Numa advertência raramente registrada num documento público, o conselho fiscal da Petrobras recomendou que a administração da companhia se empenhe na redução da alavancagem da empresa, sob risco de rebaixamento da nota da estatal por agências de classificação de risco. O recado do órgão responsável por fiscalizar o trabalho dos administradores da estatal foi registrado em ata de reunião.

SABRINA VALLE, Agencia Estado

14 de março de 2014 | 20h09

Foi uma clara mensagem ao governo, controlador da companhia de capital misto, sobre a pressão na empresa, que tem investido mais do que gera de c aixa, compensando a diferença fazendo dívida. Apenas no ano passado, a dívida foi elevada em 30%, US$ 22 bilhões a mais que em 2012.

Os conselheiros fiscais destacaram no documento que um eventual rebaixamento pelas agências poderia afetar tanto os volumes, como os custos (juros mais altos) de futuras captações para financiamento dos planos de investimento da companhia, hoje em US$ 220 bilhões em cinco anos.

Os cinco membros do conselho fiscal citam um importante indicador de referência da companhia, o endividamento líquido/ Ebtida, que fechou em mais de 3,5 vezes em 2013, bem acima da meta de 2,5 vezes estabelecida internamente.

"Este colegiado recomenda à administração da companhia que envie esforços para reduzir a alavancagem da Petrobras tendo em vista que a deterioração deste múltiplo põe em risco o atual rating de crédito, podendo afetar tanto os volumes como os custos de futuras captações para financiamento dos planos de investimento da companhia", disseram na ata da reunião de 25 de fevereiro e divulgada ontem.

A recomendação é direcionada ao conselho de administração, presidido pelo ministro da Fazenda, Guido Mantega. O conselho de administração tem dez membros e o fiscal é composto por cinco membros, sendo dois independentes e três indicados pela União.

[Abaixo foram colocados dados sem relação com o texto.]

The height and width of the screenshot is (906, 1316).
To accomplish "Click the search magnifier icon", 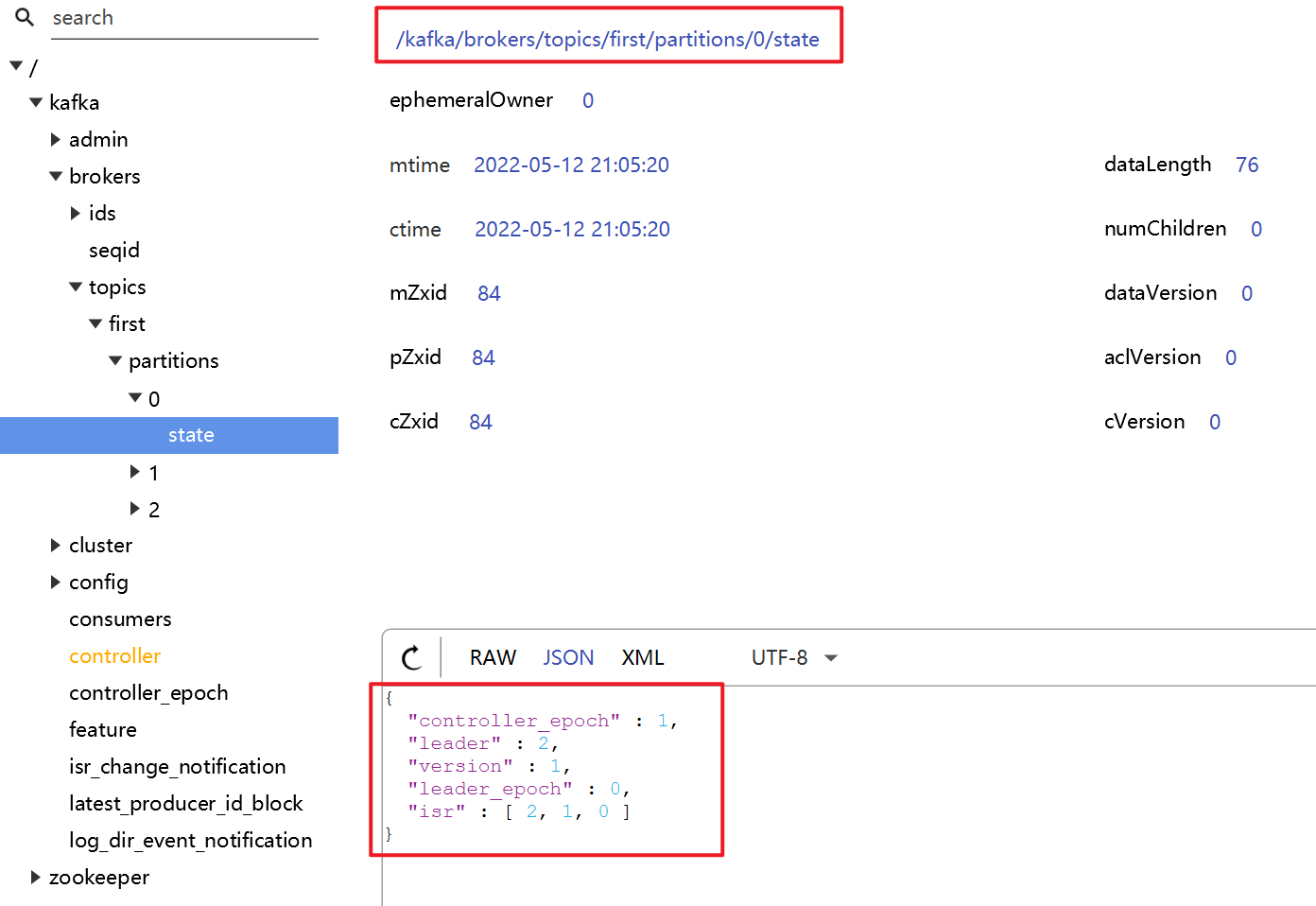I will tap(25, 17).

A cobrança em ata é uma vitória dos dois membros independentes, sobre o intenso debate interno que tem acontecido reservadamente há meses dentro da companhia sobre a pressão para elevar investimentos sem uma geração de caixa compatível. Sem caixa, Pressionada para fazer investimentos pesados de US$ 220 bilhões em cinco anos, elevou a dívida a níveis preocupantes.

Além disso, o conselho fiscal também cobrou antecedência no recebimento de demonstrações contábeis da companhia. Hoje, eles têm apenas algumas horas para aprovar centenas de páginas com os resultados trimestrais da empresa.

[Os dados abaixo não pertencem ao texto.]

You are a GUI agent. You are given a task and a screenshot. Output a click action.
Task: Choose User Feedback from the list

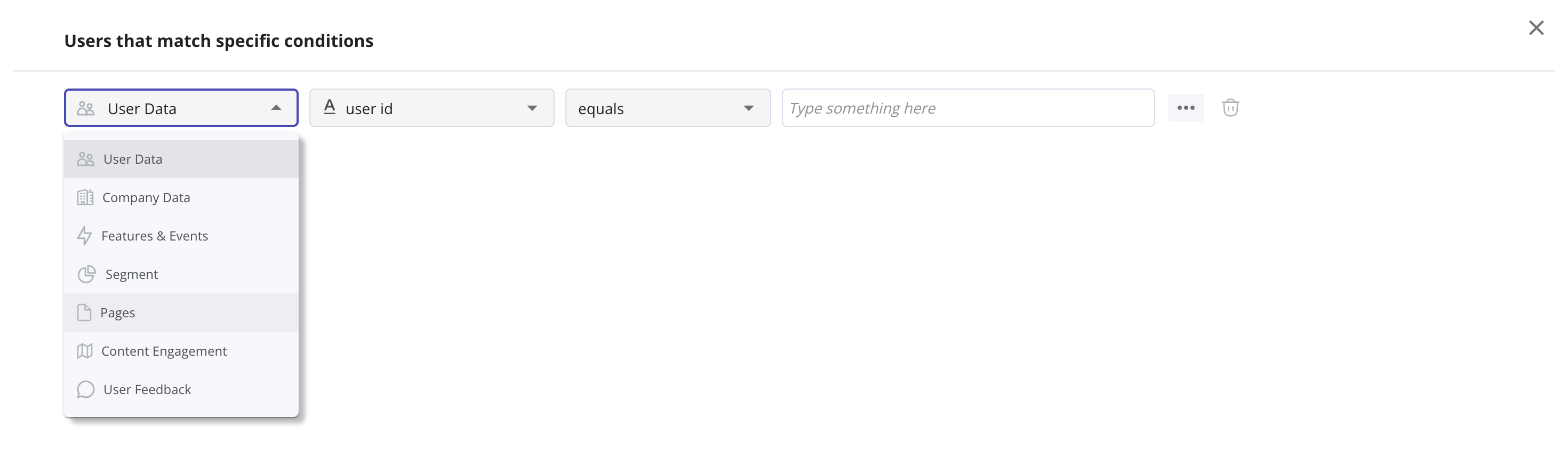point(147,389)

Os documentos têm sido entregues apenas durante a reunião de conselho convocada para a aprovação. O Instituto Brasileiro de Governança Corporativa (IBGC) recomenda, para a eficácia das reuniões, que a papelada seja entregue com prazo mínimo de sete dias.

"O conselho fiscal enfatiza que as demonstrações contáveis e demais documentos concernentes às matérias que demandam a sua opinião, nos termos da Lei 6.404/76, devem ser encaminhados com antecedência razoável, de modo que sua análise possa ser realizada com a atenção requerida", disseram os conselheiros.